=== Section Start ===
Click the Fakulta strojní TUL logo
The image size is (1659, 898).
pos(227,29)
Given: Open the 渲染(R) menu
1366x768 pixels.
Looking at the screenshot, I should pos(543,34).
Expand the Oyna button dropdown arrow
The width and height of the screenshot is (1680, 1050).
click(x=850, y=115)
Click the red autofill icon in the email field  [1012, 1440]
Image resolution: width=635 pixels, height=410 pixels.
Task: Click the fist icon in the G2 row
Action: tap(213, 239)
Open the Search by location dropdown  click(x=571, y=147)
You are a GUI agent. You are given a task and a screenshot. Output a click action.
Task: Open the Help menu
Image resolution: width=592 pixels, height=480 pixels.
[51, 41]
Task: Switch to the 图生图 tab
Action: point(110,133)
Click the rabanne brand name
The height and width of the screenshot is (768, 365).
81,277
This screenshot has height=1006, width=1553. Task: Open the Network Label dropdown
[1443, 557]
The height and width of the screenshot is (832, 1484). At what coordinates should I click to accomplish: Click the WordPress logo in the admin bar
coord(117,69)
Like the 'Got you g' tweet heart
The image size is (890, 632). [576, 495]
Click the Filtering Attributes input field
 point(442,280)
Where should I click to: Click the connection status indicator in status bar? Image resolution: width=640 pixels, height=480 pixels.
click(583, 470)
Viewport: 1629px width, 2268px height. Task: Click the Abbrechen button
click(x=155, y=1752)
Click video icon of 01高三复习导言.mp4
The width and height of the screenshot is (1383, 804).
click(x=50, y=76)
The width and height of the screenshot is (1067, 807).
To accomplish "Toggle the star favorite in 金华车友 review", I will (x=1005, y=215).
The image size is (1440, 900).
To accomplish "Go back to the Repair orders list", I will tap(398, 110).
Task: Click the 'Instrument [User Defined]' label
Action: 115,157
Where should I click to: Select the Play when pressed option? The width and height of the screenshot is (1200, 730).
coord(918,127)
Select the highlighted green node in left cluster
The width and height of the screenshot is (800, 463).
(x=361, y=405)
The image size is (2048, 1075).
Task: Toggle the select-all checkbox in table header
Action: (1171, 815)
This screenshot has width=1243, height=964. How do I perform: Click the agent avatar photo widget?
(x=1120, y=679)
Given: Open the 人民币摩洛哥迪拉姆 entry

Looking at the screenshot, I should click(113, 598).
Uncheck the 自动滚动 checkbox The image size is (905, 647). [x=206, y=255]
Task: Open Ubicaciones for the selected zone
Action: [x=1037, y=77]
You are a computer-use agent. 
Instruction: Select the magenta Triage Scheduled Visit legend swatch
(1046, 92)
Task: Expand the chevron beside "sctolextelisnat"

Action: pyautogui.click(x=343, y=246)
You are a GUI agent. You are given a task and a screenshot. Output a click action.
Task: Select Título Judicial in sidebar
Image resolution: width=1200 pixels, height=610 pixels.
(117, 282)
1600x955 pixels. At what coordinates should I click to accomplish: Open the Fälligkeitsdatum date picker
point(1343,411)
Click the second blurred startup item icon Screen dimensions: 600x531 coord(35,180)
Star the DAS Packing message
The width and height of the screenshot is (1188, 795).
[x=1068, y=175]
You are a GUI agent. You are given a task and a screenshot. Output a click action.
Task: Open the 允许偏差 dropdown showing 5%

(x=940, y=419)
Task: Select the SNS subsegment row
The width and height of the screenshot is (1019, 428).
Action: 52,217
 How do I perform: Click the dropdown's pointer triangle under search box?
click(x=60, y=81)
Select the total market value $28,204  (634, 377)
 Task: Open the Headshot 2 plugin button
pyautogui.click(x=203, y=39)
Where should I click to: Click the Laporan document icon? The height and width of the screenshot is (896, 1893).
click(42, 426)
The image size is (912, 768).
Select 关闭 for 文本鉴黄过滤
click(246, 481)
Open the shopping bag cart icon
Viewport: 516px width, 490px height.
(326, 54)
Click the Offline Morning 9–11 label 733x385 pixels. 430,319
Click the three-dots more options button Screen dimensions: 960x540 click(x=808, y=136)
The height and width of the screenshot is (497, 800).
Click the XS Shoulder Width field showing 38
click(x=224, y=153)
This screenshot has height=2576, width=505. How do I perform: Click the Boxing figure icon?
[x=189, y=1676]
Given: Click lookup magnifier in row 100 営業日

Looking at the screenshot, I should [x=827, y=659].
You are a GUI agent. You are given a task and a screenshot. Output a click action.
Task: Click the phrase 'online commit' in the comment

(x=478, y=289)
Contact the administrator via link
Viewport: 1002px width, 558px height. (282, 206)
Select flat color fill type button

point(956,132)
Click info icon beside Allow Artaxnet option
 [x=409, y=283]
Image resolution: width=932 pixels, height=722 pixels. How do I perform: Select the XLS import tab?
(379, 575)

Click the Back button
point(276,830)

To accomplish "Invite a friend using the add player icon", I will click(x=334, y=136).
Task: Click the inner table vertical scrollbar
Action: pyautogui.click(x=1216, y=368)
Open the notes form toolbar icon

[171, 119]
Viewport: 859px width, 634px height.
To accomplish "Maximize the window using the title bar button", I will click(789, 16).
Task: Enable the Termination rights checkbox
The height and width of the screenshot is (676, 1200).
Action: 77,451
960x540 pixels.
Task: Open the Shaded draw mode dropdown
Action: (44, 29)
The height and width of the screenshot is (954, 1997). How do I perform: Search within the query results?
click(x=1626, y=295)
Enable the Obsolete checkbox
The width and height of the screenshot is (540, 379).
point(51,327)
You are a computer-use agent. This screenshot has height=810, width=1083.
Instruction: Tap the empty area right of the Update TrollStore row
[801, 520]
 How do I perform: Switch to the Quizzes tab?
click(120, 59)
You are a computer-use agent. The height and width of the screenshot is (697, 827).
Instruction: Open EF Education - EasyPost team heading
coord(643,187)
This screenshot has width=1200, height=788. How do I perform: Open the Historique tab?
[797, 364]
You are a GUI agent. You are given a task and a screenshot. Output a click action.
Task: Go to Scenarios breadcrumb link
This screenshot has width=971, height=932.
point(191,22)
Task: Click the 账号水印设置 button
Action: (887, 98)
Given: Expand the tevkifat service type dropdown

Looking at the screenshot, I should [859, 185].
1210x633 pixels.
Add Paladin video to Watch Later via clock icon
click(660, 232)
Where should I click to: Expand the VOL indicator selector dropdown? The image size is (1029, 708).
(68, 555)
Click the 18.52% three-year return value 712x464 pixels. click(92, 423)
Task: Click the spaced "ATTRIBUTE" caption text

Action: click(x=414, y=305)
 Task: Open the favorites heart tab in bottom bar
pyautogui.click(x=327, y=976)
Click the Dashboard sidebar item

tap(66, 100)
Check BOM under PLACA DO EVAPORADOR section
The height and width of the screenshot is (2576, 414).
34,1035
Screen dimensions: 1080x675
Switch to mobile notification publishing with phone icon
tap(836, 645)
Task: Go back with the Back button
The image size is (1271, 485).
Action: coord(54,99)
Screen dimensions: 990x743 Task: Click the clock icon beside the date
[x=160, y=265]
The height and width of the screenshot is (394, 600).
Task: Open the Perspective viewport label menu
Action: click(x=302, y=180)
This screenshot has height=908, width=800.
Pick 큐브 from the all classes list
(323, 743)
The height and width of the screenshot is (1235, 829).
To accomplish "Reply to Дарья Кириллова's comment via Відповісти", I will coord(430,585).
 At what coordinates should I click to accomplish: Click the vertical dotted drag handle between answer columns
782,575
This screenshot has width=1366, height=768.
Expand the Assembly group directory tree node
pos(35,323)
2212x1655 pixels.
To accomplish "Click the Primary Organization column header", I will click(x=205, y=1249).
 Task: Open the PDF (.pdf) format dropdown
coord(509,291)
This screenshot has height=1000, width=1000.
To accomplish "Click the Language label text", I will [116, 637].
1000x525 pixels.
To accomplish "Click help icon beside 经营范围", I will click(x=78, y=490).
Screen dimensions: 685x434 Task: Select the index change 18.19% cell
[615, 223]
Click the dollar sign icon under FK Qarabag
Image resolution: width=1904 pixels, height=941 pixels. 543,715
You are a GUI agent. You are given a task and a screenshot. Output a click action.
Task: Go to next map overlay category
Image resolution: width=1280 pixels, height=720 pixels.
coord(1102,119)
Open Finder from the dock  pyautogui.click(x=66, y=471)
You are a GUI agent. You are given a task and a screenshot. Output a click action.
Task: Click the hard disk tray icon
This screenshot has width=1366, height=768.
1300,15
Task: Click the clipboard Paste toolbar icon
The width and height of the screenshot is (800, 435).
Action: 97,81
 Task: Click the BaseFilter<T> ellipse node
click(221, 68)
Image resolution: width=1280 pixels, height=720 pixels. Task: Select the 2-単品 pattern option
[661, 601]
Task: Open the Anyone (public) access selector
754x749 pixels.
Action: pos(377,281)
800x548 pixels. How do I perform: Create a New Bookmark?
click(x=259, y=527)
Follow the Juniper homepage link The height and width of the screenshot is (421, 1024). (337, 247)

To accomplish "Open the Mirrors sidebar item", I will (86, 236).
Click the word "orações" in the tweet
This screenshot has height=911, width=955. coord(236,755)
=== Section End ===
Exercise aim:
Copy every line of the listing that contains the word "three".

Your response:
Click the three-dots more options button Screen dimensions: 960x540 click(x=808, y=136)
Click the 18.52% three-year return value 712x464 pixels. click(92, 423)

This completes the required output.